What "Hurricane Heat?"

We've been meaning to look at this guy's stuff for a while and now we're getting the chance. Mike Sunnucks is a reporter for The Business Journal of Phoenix. Not sure how long he's been there, but the extent to which he looks at issues and facts concerns me. My problem with his writing is not that he can't spell or punctuate, it's that he's quick to use of anecdotal information as fact.

For example, Mr. Sunnucks wrote an article on 7 September 2005 titled "Kyl gets hurricane heat from Democrats over estate tax repeal." The title is kinda nifty 'cause it was the midst of hurricane season, but reading the article, I'm not sure how anyone could interpret the comments Democrats were making were anywhere near "Hurricane Heat." There wasn't even hot air in the Democratic citations to argue they were blowing hot air. But hey, if you have an agenda...

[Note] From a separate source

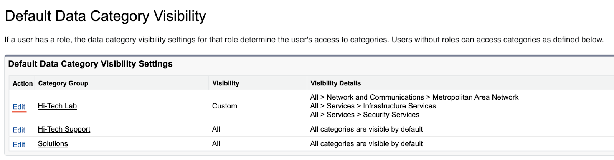Viewport: 614px width, 160px height.
Task: Click the Action column header
Action: 23,83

So let's look at some of the facts of Mr. Sunnuck's article and you tell me where the "hurricane heat" belongs. If you want to read along, here's a link to the story. WARNING: You'll need to register with them to read the story.

First sentence: implies Democrats are wrong for knocking poor Jon Kyl because removing the estate tax "will only help the super rich and could take needed revenue away from hurricane relief efforts and charities." The part about helping the "super rich" happens to be true. Kyl's bill will tax exempt fortunes of $3.5 million (yup, that $3,500,000) per person or $7 million per couple. I don't know about you, but there are not a lot of family farmers who simply aren't worth $7 million dollars.

Where's the proof of that? Easy to find out. A simple Google search pops up an article in The Agriculture Decision Maker Newsletter titled Federal estate taxation of farm and ranch estates. Written by an ag economist, the article clearly debunks Mr. Sunnuck's second sentence which says Kyl's for repealing the estate tax because "they hurt small businesses and farmers." Here's what the data shows:
One of the most frequently cited reasons for repeal of the federal estate tax is the "hardships that the tax inflicts on closely held family businesses and farms."” The data, however, do not support that frequently-made assertion.

Impact on farms. Data from federal estate tax returns (Form 706) filed in 2001 provide fairly clear evidence of the impact of the tax on farms and ranches. The data show that the largest amount of farm property subject to federal estate tax is held by decedents with taxable estates of $20,000,000 or more.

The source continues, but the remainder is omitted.